Cloud-Native, Where Does It From? Where Does It Go?

Cloud-Native is a popular concept in recent years, but few people really know it. This is because Cloud-Native is a concept located at the top layer of the cloud computing technology stack, and the cloud computing technology is inherently complex. So before we talk about Cloud-Native, let's understand where it comes from and where it's going.

Monolithic Service Era

Once upon a time, the business complexity of software processing was low and the general software system was small in size due to the immaturity of software, hardware, and network technology. The computing and storage capacity of a single server was sufficient to support its normal operation. We call this software architecture a Monolithic application.

Source: Henrique

The advantages of monolithic applications are clear architecture, simple deployment and maintenance, and easy testing. With the gradual increase in business complexity, the requirements for computing and storage capabilities are getting higher and higher. Monolithic applications can only solve performance problems by continuously optimizing software algorithms and improving the hardware configuration of a single server. As a result, the operating cost of the entire system became higher and higher, eventually, the continuous capacity expansion can't be achieved.

Cluster Service Era

After the 1980s, when microcomputers became popular, the cost of a single computer dropped rapidly. Facing the expansion issues caused by monolithic applications, there was finally an affordable solution:

Separate and deploy modules for a monolithic application, and use multiple hosts to share performance pressure.

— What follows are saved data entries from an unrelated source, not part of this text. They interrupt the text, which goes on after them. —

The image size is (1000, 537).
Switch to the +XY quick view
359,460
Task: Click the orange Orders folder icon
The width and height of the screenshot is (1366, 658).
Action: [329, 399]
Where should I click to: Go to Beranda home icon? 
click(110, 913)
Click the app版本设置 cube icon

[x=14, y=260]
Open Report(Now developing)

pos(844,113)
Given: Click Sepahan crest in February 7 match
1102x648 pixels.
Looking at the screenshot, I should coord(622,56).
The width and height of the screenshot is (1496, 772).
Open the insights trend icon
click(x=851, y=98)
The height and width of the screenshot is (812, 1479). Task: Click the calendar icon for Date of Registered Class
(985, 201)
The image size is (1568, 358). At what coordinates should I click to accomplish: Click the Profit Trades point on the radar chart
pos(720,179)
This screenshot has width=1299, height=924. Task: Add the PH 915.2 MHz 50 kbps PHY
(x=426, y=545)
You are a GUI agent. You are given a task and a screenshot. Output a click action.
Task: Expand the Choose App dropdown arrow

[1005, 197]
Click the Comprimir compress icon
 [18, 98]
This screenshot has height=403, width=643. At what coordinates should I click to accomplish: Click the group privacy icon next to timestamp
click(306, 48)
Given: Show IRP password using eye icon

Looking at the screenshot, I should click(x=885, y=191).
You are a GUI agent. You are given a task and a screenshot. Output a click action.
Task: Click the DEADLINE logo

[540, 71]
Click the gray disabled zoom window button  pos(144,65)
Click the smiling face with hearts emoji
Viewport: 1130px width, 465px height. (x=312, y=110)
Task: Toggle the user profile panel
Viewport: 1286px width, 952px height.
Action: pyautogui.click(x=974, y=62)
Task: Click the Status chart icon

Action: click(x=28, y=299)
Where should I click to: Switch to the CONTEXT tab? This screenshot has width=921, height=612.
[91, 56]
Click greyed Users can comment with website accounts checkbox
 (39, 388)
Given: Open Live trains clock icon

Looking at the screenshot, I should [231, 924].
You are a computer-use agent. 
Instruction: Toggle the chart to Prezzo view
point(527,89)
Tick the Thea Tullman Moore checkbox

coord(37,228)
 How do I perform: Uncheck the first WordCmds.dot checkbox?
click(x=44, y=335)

Since different business modules have different requirements for computing and storage, for example, the "data management module" consumes more storage resources, while the "data analysis module" consumes more computing resources. Modules can be deployed to a single or multiple specific performance hosts according to business requirements, and the hosts can be managed uniformly to form a server cluster. We call this software architecture a Cluster application.

Source: Cluster

Cluster application solves the problem of expansion in Monolithic applications. By cooperating with technologies such as load balancing and reverse proxy, it can provide high concurrent access and processing capabilities for ultra-large-scale complex services.

The advantages of Cluster applications are easy expansion, flexible deployment, high system reliability, and strong service carrying capacity.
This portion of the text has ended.